→ Work instruction
Below are the records; return exactly the lines from the one with "Where should I" through the final line, both included, minus any pictures.
..............................
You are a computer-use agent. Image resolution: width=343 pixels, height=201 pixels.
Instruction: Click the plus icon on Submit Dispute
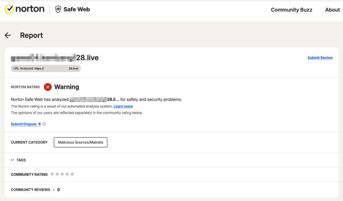coord(40,124)
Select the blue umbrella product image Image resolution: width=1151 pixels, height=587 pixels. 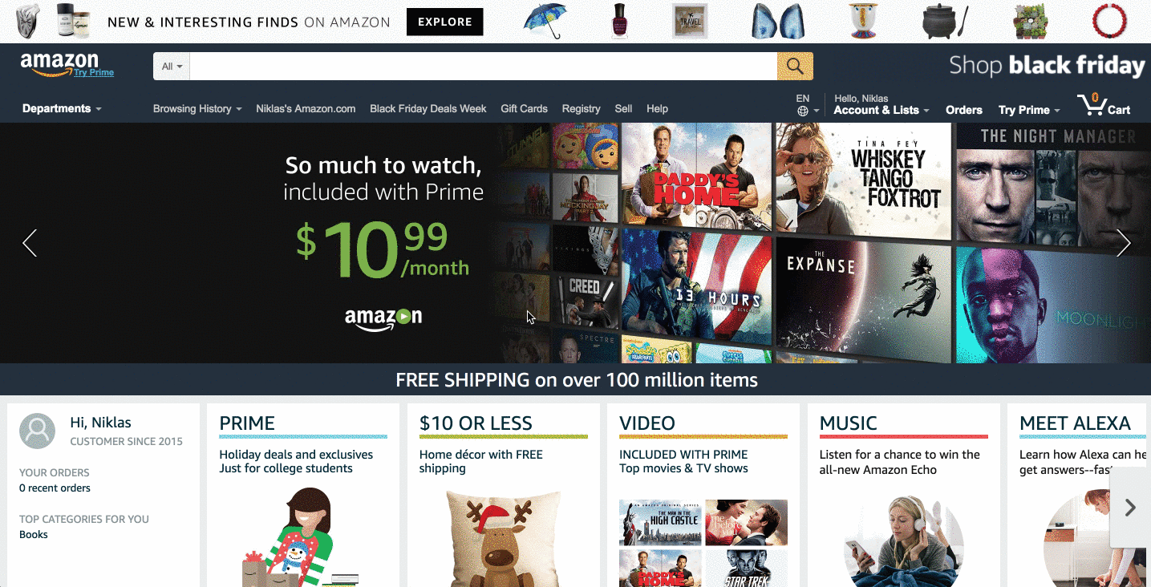(545, 21)
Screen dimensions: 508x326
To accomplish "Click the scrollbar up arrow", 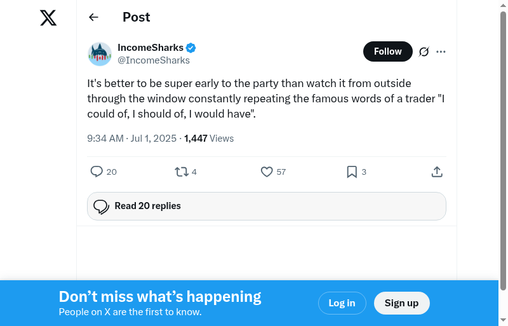I will (x=504, y=6).
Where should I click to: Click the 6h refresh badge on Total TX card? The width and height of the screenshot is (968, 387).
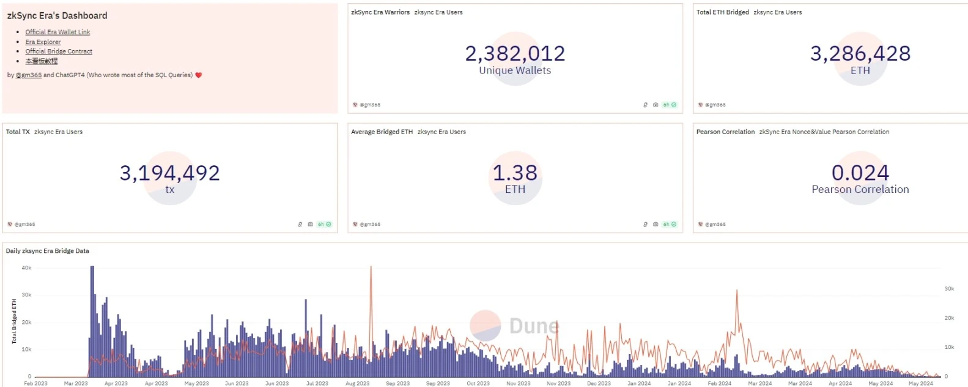pos(324,224)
..............................
→ Result for this exercise
Where should I click to: Click the 6h refresh badge on Total TX card? The width and height of the screenshot is (968, 387).
pos(324,224)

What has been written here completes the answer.